>> Start Exercise data
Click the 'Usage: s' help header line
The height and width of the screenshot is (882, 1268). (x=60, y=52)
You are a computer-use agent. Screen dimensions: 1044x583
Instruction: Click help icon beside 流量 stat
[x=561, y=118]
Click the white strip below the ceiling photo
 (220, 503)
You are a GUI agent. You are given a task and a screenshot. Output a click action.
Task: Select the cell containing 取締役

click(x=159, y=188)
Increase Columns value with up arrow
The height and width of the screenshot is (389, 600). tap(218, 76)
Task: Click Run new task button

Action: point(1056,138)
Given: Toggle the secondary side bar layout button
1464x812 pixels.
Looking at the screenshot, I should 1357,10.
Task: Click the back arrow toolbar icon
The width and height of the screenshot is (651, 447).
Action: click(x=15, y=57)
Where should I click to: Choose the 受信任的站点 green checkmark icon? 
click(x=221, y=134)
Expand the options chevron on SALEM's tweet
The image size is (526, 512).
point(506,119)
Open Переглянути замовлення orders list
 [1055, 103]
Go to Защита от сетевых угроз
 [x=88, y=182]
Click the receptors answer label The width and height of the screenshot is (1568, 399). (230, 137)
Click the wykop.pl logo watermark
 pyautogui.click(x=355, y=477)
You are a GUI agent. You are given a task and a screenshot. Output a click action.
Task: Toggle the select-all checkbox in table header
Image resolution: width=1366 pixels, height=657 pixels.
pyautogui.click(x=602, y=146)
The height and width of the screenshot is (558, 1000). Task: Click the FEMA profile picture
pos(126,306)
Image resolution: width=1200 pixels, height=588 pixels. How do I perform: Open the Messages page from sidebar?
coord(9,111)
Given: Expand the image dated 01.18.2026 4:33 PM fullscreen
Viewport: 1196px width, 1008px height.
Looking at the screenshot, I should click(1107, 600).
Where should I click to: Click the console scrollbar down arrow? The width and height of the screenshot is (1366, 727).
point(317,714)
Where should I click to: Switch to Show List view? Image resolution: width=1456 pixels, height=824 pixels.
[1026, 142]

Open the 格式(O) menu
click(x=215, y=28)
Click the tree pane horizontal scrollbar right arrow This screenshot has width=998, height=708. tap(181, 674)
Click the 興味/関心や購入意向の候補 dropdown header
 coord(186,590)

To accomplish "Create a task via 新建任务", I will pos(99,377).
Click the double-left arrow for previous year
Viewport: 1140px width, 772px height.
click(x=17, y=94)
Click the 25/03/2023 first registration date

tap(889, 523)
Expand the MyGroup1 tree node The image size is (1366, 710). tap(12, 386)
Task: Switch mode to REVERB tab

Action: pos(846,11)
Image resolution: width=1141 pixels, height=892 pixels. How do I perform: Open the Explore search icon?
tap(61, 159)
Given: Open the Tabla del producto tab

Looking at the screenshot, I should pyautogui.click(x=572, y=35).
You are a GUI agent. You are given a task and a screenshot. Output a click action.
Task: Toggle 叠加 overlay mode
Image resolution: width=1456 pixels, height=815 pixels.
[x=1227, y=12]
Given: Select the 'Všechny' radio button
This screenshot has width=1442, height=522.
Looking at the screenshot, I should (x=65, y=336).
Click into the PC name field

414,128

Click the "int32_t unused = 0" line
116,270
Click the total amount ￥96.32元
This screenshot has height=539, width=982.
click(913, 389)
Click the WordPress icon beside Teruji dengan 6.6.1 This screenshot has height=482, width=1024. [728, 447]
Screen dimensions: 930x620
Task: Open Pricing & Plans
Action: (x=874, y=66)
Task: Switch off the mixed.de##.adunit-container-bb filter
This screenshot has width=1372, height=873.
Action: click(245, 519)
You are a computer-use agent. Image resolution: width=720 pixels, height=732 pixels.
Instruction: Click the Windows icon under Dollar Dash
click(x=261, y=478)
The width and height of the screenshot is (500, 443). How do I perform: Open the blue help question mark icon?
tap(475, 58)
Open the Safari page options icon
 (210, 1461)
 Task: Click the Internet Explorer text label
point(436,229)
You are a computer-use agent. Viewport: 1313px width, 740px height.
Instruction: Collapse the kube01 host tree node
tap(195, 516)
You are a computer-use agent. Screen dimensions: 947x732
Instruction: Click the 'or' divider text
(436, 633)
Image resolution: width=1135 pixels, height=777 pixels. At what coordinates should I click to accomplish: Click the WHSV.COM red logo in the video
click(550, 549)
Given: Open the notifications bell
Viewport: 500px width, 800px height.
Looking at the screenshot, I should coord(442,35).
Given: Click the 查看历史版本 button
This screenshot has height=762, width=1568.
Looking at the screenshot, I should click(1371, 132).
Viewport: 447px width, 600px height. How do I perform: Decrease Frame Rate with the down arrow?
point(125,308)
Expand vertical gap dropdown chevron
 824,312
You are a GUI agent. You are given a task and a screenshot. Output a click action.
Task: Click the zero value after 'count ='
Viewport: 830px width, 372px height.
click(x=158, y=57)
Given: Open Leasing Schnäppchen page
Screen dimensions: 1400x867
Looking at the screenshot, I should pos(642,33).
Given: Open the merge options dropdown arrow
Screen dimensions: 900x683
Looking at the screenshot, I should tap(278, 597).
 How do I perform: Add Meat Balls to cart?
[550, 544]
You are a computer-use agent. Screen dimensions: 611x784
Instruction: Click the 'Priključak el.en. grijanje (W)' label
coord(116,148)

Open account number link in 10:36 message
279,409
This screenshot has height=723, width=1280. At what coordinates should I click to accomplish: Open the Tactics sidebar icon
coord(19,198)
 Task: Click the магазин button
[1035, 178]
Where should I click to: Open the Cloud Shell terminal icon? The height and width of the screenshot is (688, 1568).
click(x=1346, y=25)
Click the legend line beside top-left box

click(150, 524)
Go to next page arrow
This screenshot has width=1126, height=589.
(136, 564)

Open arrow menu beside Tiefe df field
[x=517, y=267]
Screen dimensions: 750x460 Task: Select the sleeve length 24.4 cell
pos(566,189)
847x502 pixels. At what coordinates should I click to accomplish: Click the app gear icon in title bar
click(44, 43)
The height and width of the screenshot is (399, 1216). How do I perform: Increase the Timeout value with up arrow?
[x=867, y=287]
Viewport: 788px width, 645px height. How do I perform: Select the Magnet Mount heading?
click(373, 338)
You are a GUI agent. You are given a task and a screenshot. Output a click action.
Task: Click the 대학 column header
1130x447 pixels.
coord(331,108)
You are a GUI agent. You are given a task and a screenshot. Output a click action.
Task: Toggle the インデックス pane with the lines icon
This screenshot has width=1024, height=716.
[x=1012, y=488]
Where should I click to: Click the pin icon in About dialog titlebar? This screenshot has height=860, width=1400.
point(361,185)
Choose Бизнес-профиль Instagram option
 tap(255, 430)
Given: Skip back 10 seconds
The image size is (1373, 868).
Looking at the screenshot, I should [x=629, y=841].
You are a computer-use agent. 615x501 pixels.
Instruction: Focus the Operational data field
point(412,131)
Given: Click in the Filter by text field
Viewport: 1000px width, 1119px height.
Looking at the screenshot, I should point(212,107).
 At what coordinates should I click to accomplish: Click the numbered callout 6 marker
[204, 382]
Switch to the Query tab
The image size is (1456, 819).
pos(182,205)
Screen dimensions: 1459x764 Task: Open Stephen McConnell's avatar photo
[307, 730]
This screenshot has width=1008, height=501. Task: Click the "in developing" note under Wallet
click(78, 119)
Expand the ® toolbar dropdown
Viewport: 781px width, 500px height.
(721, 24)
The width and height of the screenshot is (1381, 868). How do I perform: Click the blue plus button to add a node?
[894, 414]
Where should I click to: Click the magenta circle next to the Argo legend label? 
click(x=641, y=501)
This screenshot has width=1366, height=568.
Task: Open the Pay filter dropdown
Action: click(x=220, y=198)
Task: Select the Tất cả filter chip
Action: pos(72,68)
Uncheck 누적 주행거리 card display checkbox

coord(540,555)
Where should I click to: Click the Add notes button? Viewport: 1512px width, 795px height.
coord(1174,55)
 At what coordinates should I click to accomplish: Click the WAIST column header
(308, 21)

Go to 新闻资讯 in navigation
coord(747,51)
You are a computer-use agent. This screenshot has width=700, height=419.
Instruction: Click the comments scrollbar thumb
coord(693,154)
>> End Exercise data
Task directions:
Return the records unchanged, starting with the line that contains "Image resolution: width=1135" and going on through the line that contains "[1035, 178]", with both of those lines included.

Answer to this problem:
Image resolution: width=1135 pixels, height=777 pixels. At what coordinates should I click to accomplish: Click the WHSV.COM red logo in the video
click(550, 549)
Given: Open the notifications bell
Viewport: 500px width, 800px height.
Looking at the screenshot, I should coord(442,35).
Given: Click the 查看历史版本 button
This screenshot has height=762, width=1568.
Looking at the screenshot, I should click(1371, 132).
Viewport: 447px width, 600px height. How do I perform: Decrease Frame Rate with the down arrow?
point(125,308)
Expand vertical gap dropdown chevron
 824,312
You are a GUI agent. You are given a task and a screenshot. Output a click action.
Task: Click the zero value after 'count ='
Viewport: 830px width, 372px height.
click(x=158, y=57)
Given: Open Leasing Schnäppchen page
Screen dimensions: 1400x867
Looking at the screenshot, I should pos(642,33).
Given: Open the merge options dropdown arrow
Screen dimensions: 900x683
Looking at the screenshot, I should tap(278, 597).
 How do I perform: Add Meat Balls to cart?
[550, 544]
You are a computer-use agent. Screen dimensions: 611x784
Instruction: Click the 'Priključak el.en. grijanje (W)' label
coord(116,148)

Open account number link in 10:36 message
279,409
This screenshot has height=723, width=1280. At what coordinates should I click to accomplish: Open the Tactics sidebar icon
coord(19,198)
 Task: Click the магазин button
[1035, 178]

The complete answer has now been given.